Edit all of the data below, replacing every "GUI agent" with "GUI assistant". Change nothing else.

Rows showing where targets appear:

◇ ◇ ◇ ◇ ◇ ◇ ◇

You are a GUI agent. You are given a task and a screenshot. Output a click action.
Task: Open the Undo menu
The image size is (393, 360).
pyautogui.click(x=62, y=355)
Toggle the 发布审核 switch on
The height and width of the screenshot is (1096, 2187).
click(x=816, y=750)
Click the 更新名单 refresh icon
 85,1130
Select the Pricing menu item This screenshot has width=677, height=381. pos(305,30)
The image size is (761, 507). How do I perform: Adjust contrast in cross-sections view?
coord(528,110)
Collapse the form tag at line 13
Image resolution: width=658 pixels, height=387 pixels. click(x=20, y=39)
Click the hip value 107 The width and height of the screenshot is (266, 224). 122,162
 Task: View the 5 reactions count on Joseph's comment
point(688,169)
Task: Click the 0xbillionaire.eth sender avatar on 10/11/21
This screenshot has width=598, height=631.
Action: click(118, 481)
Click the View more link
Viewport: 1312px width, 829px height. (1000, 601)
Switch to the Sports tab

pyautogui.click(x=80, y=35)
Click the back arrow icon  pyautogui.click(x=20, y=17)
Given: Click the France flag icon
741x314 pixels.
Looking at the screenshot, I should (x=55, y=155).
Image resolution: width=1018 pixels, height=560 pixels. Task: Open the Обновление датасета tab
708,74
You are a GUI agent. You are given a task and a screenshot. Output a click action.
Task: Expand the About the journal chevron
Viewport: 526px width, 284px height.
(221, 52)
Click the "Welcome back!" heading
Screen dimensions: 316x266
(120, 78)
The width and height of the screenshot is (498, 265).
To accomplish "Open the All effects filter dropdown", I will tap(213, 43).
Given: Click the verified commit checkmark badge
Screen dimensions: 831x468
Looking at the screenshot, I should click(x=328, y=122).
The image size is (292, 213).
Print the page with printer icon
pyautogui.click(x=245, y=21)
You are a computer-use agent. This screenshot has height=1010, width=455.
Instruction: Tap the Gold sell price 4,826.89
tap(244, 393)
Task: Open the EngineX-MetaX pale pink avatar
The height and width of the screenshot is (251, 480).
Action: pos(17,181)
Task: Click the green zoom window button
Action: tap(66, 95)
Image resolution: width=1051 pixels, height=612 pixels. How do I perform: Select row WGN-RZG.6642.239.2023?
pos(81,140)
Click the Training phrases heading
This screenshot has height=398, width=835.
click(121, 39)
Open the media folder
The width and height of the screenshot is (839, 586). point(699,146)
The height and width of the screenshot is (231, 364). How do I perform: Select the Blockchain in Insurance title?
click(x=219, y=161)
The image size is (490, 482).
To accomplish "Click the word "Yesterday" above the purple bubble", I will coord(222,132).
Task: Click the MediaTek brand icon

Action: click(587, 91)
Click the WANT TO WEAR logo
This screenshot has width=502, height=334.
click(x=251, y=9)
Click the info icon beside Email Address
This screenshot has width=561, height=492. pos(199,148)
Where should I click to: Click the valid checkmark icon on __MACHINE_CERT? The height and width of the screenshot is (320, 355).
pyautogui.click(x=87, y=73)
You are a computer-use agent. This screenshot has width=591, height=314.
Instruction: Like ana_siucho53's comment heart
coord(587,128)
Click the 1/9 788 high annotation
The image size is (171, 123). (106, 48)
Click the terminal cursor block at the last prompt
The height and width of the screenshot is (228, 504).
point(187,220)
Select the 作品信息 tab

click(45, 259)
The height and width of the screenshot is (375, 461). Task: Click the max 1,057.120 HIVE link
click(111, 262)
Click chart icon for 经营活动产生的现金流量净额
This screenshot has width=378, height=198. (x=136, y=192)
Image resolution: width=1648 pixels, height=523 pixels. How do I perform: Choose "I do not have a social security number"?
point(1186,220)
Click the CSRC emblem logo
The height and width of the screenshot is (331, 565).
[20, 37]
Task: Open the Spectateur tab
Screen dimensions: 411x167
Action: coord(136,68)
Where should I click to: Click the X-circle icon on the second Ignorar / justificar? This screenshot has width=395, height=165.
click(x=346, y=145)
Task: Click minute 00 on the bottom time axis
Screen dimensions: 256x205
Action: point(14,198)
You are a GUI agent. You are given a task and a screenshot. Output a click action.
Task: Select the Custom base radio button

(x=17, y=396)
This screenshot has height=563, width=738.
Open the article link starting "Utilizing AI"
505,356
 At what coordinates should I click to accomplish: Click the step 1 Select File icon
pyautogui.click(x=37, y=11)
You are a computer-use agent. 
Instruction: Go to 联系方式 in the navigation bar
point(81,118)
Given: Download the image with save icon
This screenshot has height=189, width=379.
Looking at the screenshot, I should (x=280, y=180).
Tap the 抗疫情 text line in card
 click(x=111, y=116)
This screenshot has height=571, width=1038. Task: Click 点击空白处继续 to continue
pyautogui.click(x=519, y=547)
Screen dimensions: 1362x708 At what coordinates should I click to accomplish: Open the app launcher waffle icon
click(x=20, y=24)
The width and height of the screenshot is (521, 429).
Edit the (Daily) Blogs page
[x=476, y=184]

◇ ◇ ◇ ◇ ◇ ◇ ◇

> SOLUTION TO THE PROBLEM:
You are a GUI assistant. You are given a task and a screenshot. Output a click action.
Task: Open the Undo menu
The image size is (393, 360).
pyautogui.click(x=62, y=355)
Toggle the 发布审核 switch on
The height and width of the screenshot is (1096, 2187).
click(x=816, y=750)
Click the 更新名单 refresh icon
 85,1130
Select the Pricing menu item This screenshot has width=677, height=381. pos(305,30)
The image size is (761, 507). How do I perform: Adjust contrast in cross-sections view?
coord(528,110)
Collapse the form tag at line 13
Image resolution: width=658 pixels, height=387 pixels. click(x=20, y=39)
Click the hip value 107 The width and height of the screenshot is (266, 224). 122,162
 Task: View the 5 reactions count on Joseph's comment
point(688,169)
Task: Click the 0xbillionaire.eth sender avatar on 10/11/21
This screenshot has width=598, height=631.
Action: click(118, 481)
Click the View more link
Viewport: 1312px width, 829px height. (1000, 601)
Switch to the Sports tab

pyautogui.click(x=80, y=35)
Click the back arrow icon  pyautogui.click(x=20, y=17)
Given: Click the France flag icon
741x314 pixels.
Looking at the screenshot, I should (x=55, y=155).
Image resolution: width=1018 pixels, height=560 pixels. Task: Open the Обновление датасета tab
708,74
You are a GUI assistant. You are given a task and a screenshot. Output a click action.
Task: Expand the About the journal chevron
Viewport: 526px width, 284px height.
(221, 52)
Click the "Welcome back!" heading
Screen dimensions: 316x266
(120, 78)
The width and height of the screenshot is (498, 265).
To accomplish "Open the All effects filter dropdown", I will tap(213, 43).
Given: Click the verified commit checkmark badge
Screen dimensions: 831x468
Looking at the screenshot, I should click(x=328, y=122).
The image size is (292, 213).
Print the page with printer icon
pyautogui.click(x=245, y=21)
You are a computer-use agent. This screenshot has height=1010, width=455.
Instruction: Tap the Gold sell price 4,826.89
tap(244, 393)
Task: Open the EngineX-MetaX pale pink avatar
The height and width of the screenshot is (251, 480).
Action: pos(17,181)
Task: Click the green zoom window button
Action: tap(66, 95)
Image resolution: width=1051 pixels, height=612 pixels. How do I perform: Select row WGN-RZG.6642.239.2023?
pos(81,140)
Click the Training phrases heading
This screenshot has height=398, width=835.
click(121, 39)
Open the media folder
The width and height of the screenshot is (839, 586). point(699,146)
The height and width of the screenshot is (231, 364). How do I perform: Select the Blockchain in Insurance title?
click(x=219, y=161)
The image size is (490, 482).
To accomplish "Click the word "Yesterday" above the purple bubble", I will coord(222,132).
Task: Click the MediaTek brand icon

Action: click(587, 91)
Click the WANT TO WEAR logo
This screenshot has width=502, height=334.
click(x=251, y=9)
Click the info icon beside Email Address
This screenshot has width=561, height=492. pos(199,148)
Where should I click to: Click the valid checkmark icon on __MACHINE_CERT? The height and width of the screenshot is (320, 355).
pyautogui.click(x=87, y=73)
You are a computer-use agent. This screenshot has width=591, height=314.
Instruction: Like ana_siucho53's comment heart
coord(587,128)
Click the 1/9 788 high annotation
The image size is (171, 123). (106, 48)
Click the terminal cursor block at the last prompt
The height and width of the screenshot is (228, 504).
point(187,220)
Select the 作品信息 tab

click(45, 259)
The height and width of the screenshot is (375, 461). Task: Click the max 1,057.120 HIVE link
click(111, 262)
Click chart icon for 经营活动产生的现金流量净额
This screenshot has width=378, height=198. (x=136, y=192)
Image resolution: width=1648 pixels, height=523 pixels. How do I perform: Choose "I do not have a social security number"?
point(1186,220)
Click the CSRC emblem logo
The height and width of the screenshot is (331, 565).
[20, 37]
Task: Open the Spectateur tab
Screen dimensions: 411x167
Action: coord(136,68)
Where should I click to: Click the X-circle icon on the second Ignorar / justificar? This screenshot has width=395, height=165.
click(x=346, y=145)
Task: Click minute 00 on the bottom time axis
Screen dimensions: 256x205
Action: point(14,198)
You are a GUI assistant. You are given a task and a screenshot. Output a click action.
Task: Select the Custom base radio button

(x=17, y=396)
This screenshot has height=563, width=738.
Open the article link starting "Utilizing AI"
505,356
 At what coordinates should I click to accomplish: Click the step 1 Select File icon
pyautogui.click(x=37, y=11)
You are a computer-use agent. 
Instruction: Go to 联系方式 in the navigation bar
point(81,118)
Given: Download the image with save icon
This screenshot has height=189, width=379.
Looking at the screenshot, I should (x=280, y=180).
Tap the 抗疫情 text line in card
 click(x=111, y=116)
This screenshot has height=571, width=1038. Task: Click 点击空白处继续 to continue
pyautogui.click(x=519, y=547)
Screen dimensions: 1362x708 At what coordinates should I click to accomplish: Open the app launcher waffle icon
click(x=20, y=24)
The width and height of the screenshot is (521, 429).
Edit the (Daily) Blogs page
[x=476, y=184]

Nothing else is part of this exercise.